Nella pagina dell’ONU dedicata alla giornata del 11 febbraio (https://www.un.org/en/observances/women-and-girls-in-science-day) si legge: “Negli ultimi 15 anni, la comunità internazionale ha fatto molti sforzi per ispirare e coinvolgere le donne e le ragazze nella scienza. Tuttavia, le donne e le ragazze continuano a essere escluse dalla piena partecipazione alla scienza. Attualmente, meno del 30% dei ricercatori in tutto il mondo sono donne. Secondo i dati dell’UNESCO (2014-2016), solo il 30% circa di tutte le studentesse sceglie campi legati alle scienze, alla tecnologia, all’ingegneria e alla matematica nell’istruzione superiore. A livello globale, l’iscrizione delle studentesse è particolarmente bassa nelle tecnologie informatiche (3%), nelle scienze naturali, nella matematica e nella statistica (5%) e nell’ingegneria (8%)”.

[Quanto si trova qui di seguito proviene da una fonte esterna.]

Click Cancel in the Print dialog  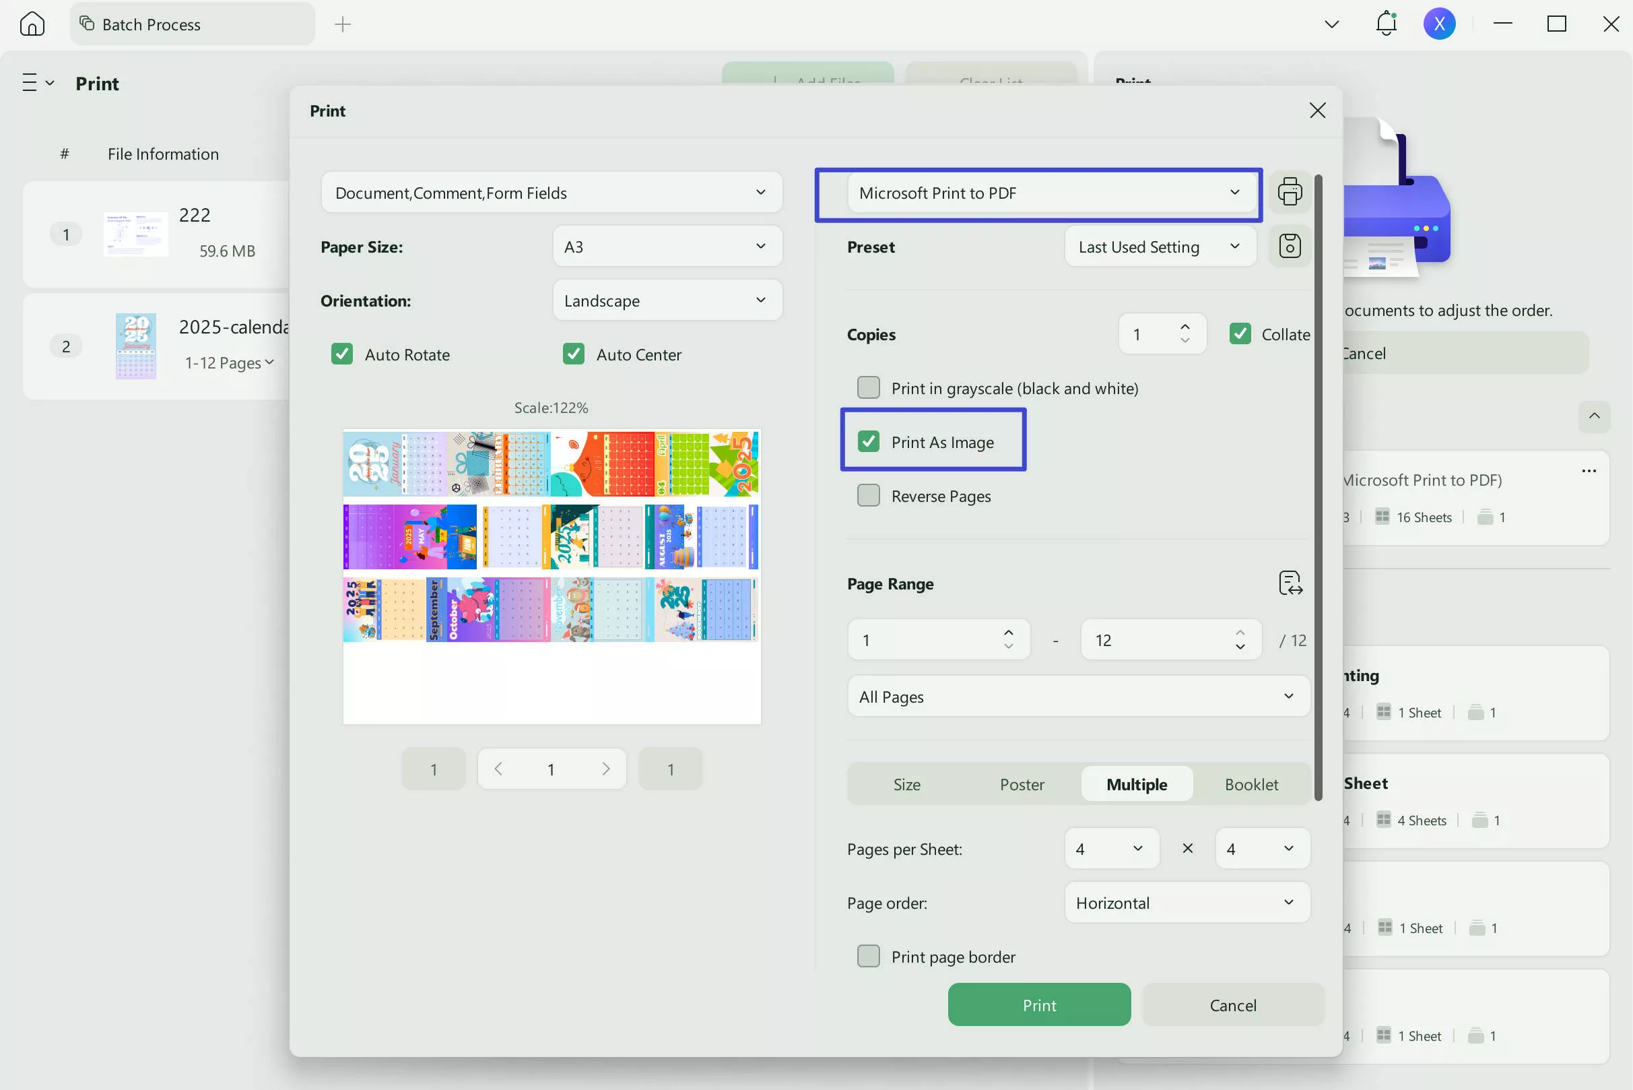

È necessario agire anche a livello Paese per aumentare la presenza femminile nelle Istituzioni ed Enti di ricerca. Nel consultare il sito del “Ministero dell’Istruzione, Ministero dell’Università e Ricerca” ad oggi risulta che su 12 enti di ricerca riportati, soltanto tre di questi hanno un presidente donna (25%). Inoltre, la situazione emerge in tutta la sua gravità anche in ambito universitario. Se analizziamo il numero delle donne a capo di una università italiana, su 84 università italiane, soltanto 6 hanno un rettore donna (circa il 7%). Di fatto, questi dati vanno ad evidenziare che per le donne esiste un problema reale di disparità, di opportunità e di accesso, almeno agli apici delle istituzioni scientifiche e culturali. Pertanto, nonostante l’Italia sia un paese in cui formalmente la costituzione garantisce a tutti parità di trattamento e di diritti – “senza distinzione di sesso, di razza, di lingua, di religione, di opinioni politiche, di condizioni personali e sociali” – la realtà ci evidenzia quanto tutto questo sia lontano dall’essere pienamente realizzato.

La giornata dell’11 febbraio, deve essere per tutti noi un’occasione importante per riflettere sia sul ruolo fondamentale che le donne svolgono nello sviluppo della conoscenza sia per prendere coscienza dei vari “colli di bottiglia” che le donne e le ragazze ancora oggi incontrano se vogliono intraprendere e perseguire una carriera scientifica.

La Community Donne 4.0 si fa ulteriormente portavoce delle donne e delle ragazze nelle scienze. Essa nasce per supportare le donne ad essere protagoniste nella costruzione di questo futuro tecnologico-scientifico, che deve essere inclusivo e sostenibile. Si vuole valorizzare il contributo delle donne impegnate ad affrontare le nuove sfide globali; pertanto, diventa fondamentale il rispetto e la salvaguardia della diversità, dato che tali aspetti svolgono un ruolo importante. È fondamentale che le donne possano accedere a un più ampio spettro di prospettive in tutto il settore tecnologico-scientifico e promuovere una maggiore diversità per garantire la creazione di soluzioni scientifiche e tecnologie create da una pluralità di persone ricche delle più varie esperienze di vita e in questo modo garantire la totale rappresentanza della cosiddetta “galleria umana”.

Noi Community Donne 4.0 intendiamo supportare il genere femminile incoraggiandolo ad investire sempre più nelle competenze STEM in modo tale da lavorare congiuntamente a creare le basi per il raggiungimento della parità di genere, riuscendo così a portare questa cultura dal mondo accademico a quello del lavoro.